■ **Request A**: Copy the records verbatim from the line containing "Given: Open the Онлайн-презентация dropdown" through the line containing "The height and width of the screenshot is (904, 400).", including both of those lines.

##### Reading passage

Asset Allocation Is A Strategy For Capturing Average Results

Every investment strategy has its own particular set of pros and cons. Do you know how your strategy’s profile stacks up? As a reference point, consider an unmanaged, market-weighted asset allocation strategy.

You can’t get blood out of a stone and a passive asset allocation will never confer bragging rights for dispensing the best performance (or anything close to it) relative to a broad set of strategies fishing in the same waters. What it will do is reliably deliver something approximating the average return and risk profile for the target opportunity set. That may not sound like much, except when you consider that beating the average is difficult through time.

As an illustration, consider an ETF-based formulation of the Global Markets Index (GMI.F), which holds 14 proxy funds representing a global footprint of the primary risk assets. The portfolio is unmanaged and instead lets the market’s ebb and flow adjust weights through time.

In theory, this is everyone’s benchmark, at least for a given opportunity set, which in this case is loosely defined as global stocks, bonds, securitized real estate and commodities. The theory says this reference portfolio will remain competitive most of the time and history tends to support the claim.

Not surprisingly, holding GMI.F is a relatively dependable methodology to capture, at a portfolio level, the average return of the overall opportunity set. The chart below illustrates the idea by showing performances for the 14 proxy ETFs in GMI.F over the past five years (gray lines) vs. GMI.F’s wealth index (red line). For another perspective, the blue line shows an equally weighted portfolio of the 14 proxy ETFs (the equality is set at the beginning of the period and left unmanaged for the duration of the time window).

Eye-balling the results suggests that GMI.F and the equal-weighted portfolio are reasonably successful in capturing the average results. This is just one five-year period, but other time windows (longer, shorter and over different history periods) offer similar results.

Critics might ask: why settle for average when you can own the above-average assets? The problem, of course, is that predicting which assets will be top performers is devilishly difficult. That’s another way of saying that if you attempt to bet the farm on a handful of assets outperforming you could end up with below-average results, perhaps dramatically so.

By contrast, holding everything in the targeted opportunity set and weighting the assets in a reasonable way raises the probability, significantly, that you’ll earn the average result of the playing field. In fact, a portfolio that’s mindful of trading costs and engages in periodic rebalancing boosts the odds of earning moderately above-average results, especially when compared against all the active strategies fishing in the same pond.

##########

■ **Request B**: In the asset allocation article, how many proxy funds does GMI.F hold?

##### Supplied data

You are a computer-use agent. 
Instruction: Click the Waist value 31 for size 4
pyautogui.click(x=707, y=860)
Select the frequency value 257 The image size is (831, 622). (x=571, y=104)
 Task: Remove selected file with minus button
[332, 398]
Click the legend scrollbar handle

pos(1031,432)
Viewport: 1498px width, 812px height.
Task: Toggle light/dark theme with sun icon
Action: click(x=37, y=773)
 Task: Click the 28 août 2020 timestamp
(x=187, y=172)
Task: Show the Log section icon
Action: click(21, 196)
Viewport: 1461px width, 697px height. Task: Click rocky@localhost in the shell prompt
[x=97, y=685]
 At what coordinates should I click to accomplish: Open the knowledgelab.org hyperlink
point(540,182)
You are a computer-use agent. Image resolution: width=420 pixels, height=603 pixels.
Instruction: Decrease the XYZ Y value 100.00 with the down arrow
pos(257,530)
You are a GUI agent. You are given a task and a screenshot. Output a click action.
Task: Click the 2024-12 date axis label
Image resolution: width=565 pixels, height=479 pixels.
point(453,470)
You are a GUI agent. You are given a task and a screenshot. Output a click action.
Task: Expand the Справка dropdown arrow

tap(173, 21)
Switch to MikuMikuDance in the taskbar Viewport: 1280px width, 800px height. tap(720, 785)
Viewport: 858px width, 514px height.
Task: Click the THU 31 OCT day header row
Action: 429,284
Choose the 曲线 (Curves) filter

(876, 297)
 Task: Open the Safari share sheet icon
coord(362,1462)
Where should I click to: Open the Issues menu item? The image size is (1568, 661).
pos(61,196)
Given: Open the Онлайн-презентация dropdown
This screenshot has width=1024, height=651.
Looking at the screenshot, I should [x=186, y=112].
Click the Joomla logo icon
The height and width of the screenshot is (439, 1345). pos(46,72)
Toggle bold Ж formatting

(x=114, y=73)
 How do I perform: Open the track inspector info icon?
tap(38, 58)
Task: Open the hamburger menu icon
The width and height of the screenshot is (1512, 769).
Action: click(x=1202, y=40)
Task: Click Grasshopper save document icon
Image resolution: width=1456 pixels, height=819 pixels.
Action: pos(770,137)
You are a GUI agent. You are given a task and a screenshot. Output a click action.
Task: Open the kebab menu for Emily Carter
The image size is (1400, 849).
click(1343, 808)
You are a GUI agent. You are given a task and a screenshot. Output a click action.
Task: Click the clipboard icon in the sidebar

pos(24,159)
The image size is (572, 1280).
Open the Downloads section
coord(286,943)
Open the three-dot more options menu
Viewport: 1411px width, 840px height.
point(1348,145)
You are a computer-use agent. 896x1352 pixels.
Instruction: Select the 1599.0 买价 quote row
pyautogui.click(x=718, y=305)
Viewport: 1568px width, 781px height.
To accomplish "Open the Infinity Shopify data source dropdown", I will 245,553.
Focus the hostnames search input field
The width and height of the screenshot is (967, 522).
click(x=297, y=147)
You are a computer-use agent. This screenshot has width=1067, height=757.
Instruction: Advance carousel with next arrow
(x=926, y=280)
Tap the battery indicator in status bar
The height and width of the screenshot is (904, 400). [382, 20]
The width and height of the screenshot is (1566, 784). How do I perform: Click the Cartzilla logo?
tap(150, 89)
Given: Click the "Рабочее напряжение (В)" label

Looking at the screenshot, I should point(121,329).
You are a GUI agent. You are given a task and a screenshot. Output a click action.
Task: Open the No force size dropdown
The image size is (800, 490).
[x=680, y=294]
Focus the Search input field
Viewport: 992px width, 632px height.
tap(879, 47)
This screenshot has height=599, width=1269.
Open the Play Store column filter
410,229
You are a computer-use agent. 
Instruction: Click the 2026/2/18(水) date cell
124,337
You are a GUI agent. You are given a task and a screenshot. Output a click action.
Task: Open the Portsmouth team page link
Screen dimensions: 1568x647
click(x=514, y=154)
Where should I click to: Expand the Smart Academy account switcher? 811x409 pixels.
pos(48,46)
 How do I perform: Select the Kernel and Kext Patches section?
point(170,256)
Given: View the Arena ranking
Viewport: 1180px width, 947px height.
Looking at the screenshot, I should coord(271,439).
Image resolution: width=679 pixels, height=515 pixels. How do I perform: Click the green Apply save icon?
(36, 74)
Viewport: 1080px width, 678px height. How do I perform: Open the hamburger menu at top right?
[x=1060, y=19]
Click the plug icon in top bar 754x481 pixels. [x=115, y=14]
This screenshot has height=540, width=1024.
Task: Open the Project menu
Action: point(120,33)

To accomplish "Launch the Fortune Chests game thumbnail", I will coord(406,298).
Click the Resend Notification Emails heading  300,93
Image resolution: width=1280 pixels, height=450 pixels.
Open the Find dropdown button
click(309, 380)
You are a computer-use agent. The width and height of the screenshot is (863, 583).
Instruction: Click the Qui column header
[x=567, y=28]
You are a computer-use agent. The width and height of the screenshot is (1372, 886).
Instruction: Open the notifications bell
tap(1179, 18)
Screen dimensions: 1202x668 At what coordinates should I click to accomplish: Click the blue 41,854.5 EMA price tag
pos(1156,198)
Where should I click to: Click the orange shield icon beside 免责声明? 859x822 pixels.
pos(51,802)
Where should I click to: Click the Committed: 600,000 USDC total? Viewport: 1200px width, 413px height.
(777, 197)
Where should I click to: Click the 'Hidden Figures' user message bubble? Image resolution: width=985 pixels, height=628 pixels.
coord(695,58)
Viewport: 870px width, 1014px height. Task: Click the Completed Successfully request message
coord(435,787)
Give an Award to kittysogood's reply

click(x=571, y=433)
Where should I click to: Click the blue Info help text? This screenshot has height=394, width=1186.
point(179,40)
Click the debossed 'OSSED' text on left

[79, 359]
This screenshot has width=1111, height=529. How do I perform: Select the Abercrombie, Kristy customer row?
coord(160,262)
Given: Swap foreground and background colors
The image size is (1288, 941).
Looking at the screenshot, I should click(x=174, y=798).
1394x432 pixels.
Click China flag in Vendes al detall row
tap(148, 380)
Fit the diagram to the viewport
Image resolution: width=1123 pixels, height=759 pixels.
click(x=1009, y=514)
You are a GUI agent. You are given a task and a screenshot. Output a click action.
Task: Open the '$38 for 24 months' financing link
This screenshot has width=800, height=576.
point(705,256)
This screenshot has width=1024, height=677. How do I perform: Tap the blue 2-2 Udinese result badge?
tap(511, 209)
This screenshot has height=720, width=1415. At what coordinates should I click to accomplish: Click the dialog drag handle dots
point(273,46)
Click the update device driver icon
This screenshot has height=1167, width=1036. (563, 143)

##########

■ **Expected answer A**:
Given: Open the Онлайн-презентация dropdown
This screenshot has width=1024, height=651.
Looking at the screenshot, I should [x=186, y=112].
Click the Joomla logo icon
The height and width of the screenshot is (439, 1345). pos(46,72)
Toggle bold Ж formatting

(x=114, y=73)
 How do I perform: Open the track inspector info icon?
tap(38, 58)
Task: Open the hamburger menu icon
The width and height of the screenshot is (1512, 769).
Action: click(x=1202, y=40)
Task: Click Grasshopper save document icon
Image resolution: width=1456 pixels, height=819 pixels.
Action: pos(770,137)
You are a GUI agent. You are given a task and a screenshot. Output a click action.
Task: Open the kebab menu for Emily Carter
The image size is (1400, 849).
click(1343, 808)
You are a GUI agent. You are given a task and a screenshot. Output a click action.
Task: Click the clipboard icon in the sidebar

pos(24,159)
The image size is (572, 1280).
Open the Downloads section
coord(286,943)
Open the three-dot more options menu
Viewport: 1411px width, 840px height.
point(1348,145)
You are a computer-use agent. 896x1352 pixels.
Instruction: Select the 1599.0 买价 quote row
pyautogui.click(x=718, y=305)
Viewport: 1568px width, 781px height.
To accomplish "Open the Infinity Shopify data source dropdown", I will 245,553.
Focus the hostnames search input field
The width and height of the screenshot is (967, 522).
click(x=297, y=147)
You are a computer-use agent. This screenshot has width=1067, height=757.
Instruction: Advance carousel with next arrow
(x=926, y=280)
Tap the battery indicator in status bar
The height and width of the screenshot is (904, 400). [382, 20]

■ **Expected answer B**: 14